Nutritional Facts per cluster:

Calories 72

Protein 2 g

Sugar 2g

Fiber 1g

Carbs 4g

Fat 6g


You can easily make other traditional holiday desserts using this same method.


For example, I use almond flour instead of the processed refined all-purpose flour, which has a higher glycemic index and impact on blood sugar. Also using less sugar and natural ingredients in recipes that will be delicious and your blood sugar will thank you for.

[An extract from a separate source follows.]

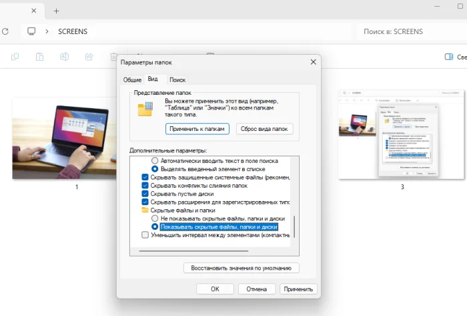
Task: Open a new tab with plus icon
Action: coord(56,11)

Here's Ten More Party TIPS & TRICKS

  1. Monitor blood sugar

  2. Stay hydrated with water before and after a party

  3. To increase insulin sensitivity, plan to move your body the day of a party

  4. Eat something healthy before you leave, so you don't arrive hungry

  5. Fill plate with vegetables first

  6. Assess your choices before loading your plate: Choose a small portion of different foods

  7. Choose food mindfully and don’t fill plate with food that you won’t remember tomorrow

  8. Use a small plate

  9. Don’t hang around the food table

  10. Mingle and enjoy creating new holiday memories


What about alcohol? Things to consider if you decide to drink alcohol

  • Choose non-sugar drinks and avoid frozen mixed drinks

  • If you're a wine lover, consider the lower sugar options like dry reds or Pinot Grigio or Sauvignon Blanc are white wines with a bit less sugar.

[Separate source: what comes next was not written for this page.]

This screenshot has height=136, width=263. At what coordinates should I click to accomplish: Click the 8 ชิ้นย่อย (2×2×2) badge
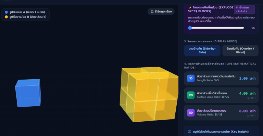[244, 9]
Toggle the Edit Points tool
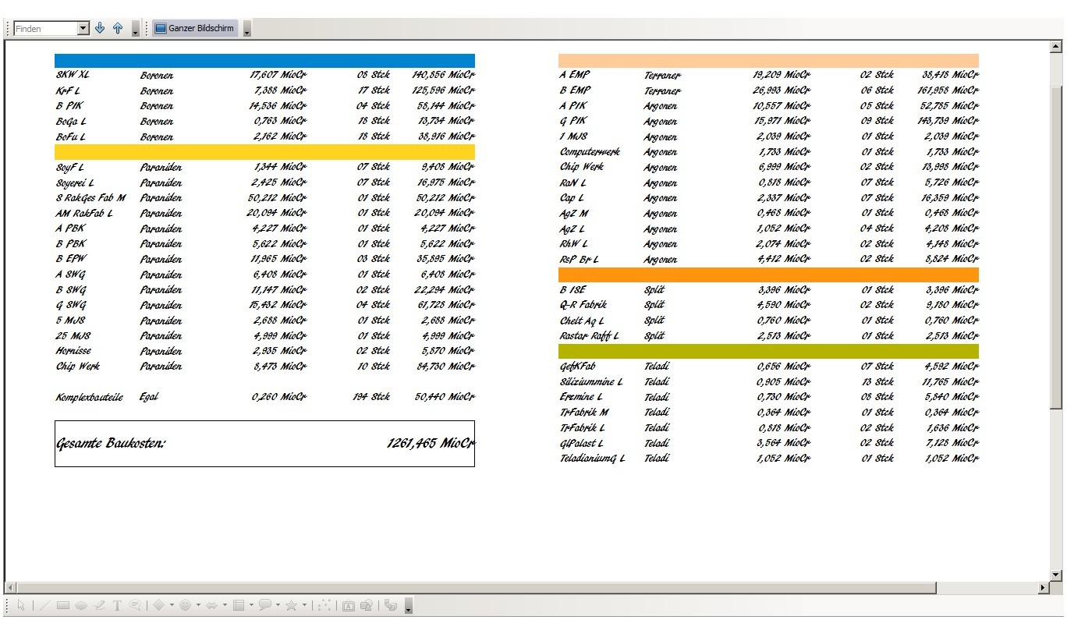 click(x=325, y=605)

  • Club soda mixed with clear a liquor (vodka, tequila) with a squeeze of lime is an option

  • Avoid mixed drinks and sangrias with added sugar

  • Drink water! Stay hydrated before and after you decide to indulge



Having a plan will help you feel better after the holiday season

  • Maintaining your blood sugar

  • Avoid feeling ill after eating too much of the wrong foods and drinks

  • Avoid holiday weight gain

  • Stay on track with a regular sleep and exercise schedule


The holidays tend to revolve around the delicious food and drinks served. What is the true spirit and meaning around the holidays for you?


Ask yourself before the holiday season even begins "Am I putting too much focus on this and not enough around how important time with friends and family truly is"?


Remember to celebrate the holidays with healthy food, enjoying social connections and creating memories!